··· SELECTED EXTRACT ···

The challenge of moving ahead towards a new phase

Advances and tensions of the alternative world movement.

Attempts to make the WSF genuinely global and develop it beyond its Brazilian roots have proved successful, since the quest to create truly global resistance and formulate alternative paths to capitalist globalisation aims at strengthening the combat of every actor, whether from the North, South, East or West. After Mumbai, Porto Alegre is even stronger. Thanks to the tenacity of the Indian organisers and above all to the strong presence and art of living of the Indians that gave life to this event, we are now stronger than before.

That being said, several lessons stand out, among which are the following:

- 1. The Mumbai Forum was above all a popular demonstration for and by the people. In comparison to Porto Alegre, but above all in comparison to the European Social Forums which have mainly mobilised the middle classes. At Mumbai the great majority of the people present were untouchables, peasants, and members of women’s and young people’s organisations. Not only has the Forum become more “global” it is now also more “social”.

··· COLLECTED DATA ···

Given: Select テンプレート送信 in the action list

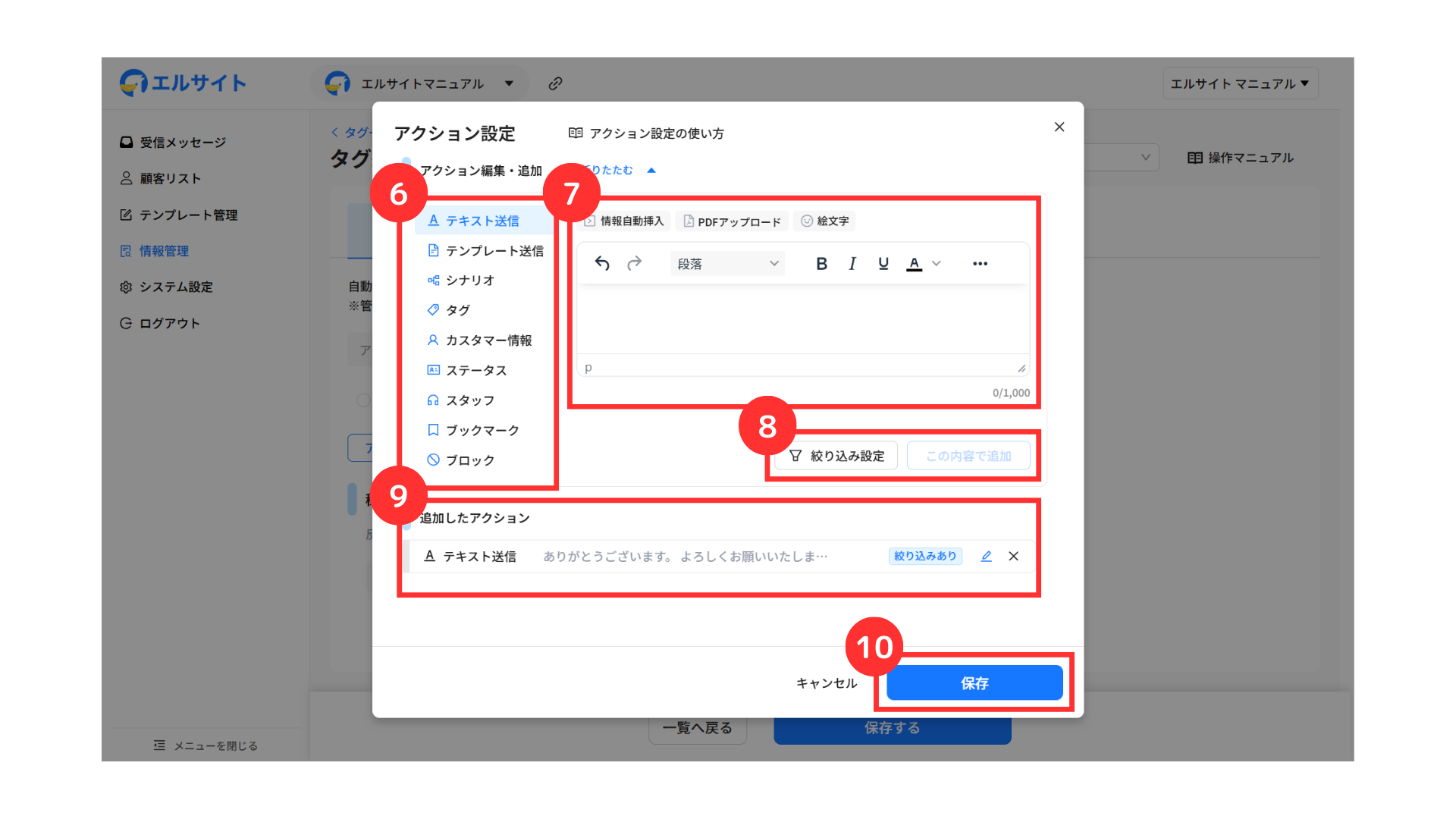Looking at the screenshot, I should click(x=494, y=251).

···

*WHAT IS ASKED*:
Continue the text on the World Social Forum after Mumbai, picking up after its final sentence.

*TASK RESPONSE*:
- 2. This forum was also the scenario for bringing together very different cultures and practices. Several tensions specific to massive meetings were blatantly obvious at Mumbai. Some of these divisions can be identified:

- The divide between the activities set up by centralised organisation and those that are self-organised by myriad groups, networks, unions and organisations. It should be added that the self-organised activities springing from groups, organisations and networks based in India were often in the majority. In other words, activities “parachuted” from afar do not work at the Social Forums.

- Another striking contradiction was that between the people who demonstrated in the streets, often shouting slogans and beating drums, and those that spoke in the conference rooms. There was something strange about the difference between the groups that sought to make themselves heard, saying “we’re here”, using slogans and drums, and those who painstakingly sought to make themselves heard in English, Hindi, Marathi, Chinese, French, Spanish, Portuguese and so on. Diversity is one of the striking features of the Social Forums and it was very clear at Mumbai, but without dialogue between the different cultures, the participants are reduced to expressing themselves on different wavelengths, deaf to what the others are saying. Taming interculturalness requires time and cannot be improvised.

- Another contradiction involves the means of expression. Some people expressed themselves by speaking and writing while others did it through art. During the Mumbai Forum, there were nearly 5,000 street art events several of which did not appear in the programme. In fact this is not really a contradiction. However, the task remains to create dialogue and links between types of exchange based on speech and those based on different forms of artistic expression.

Several challenges for the future.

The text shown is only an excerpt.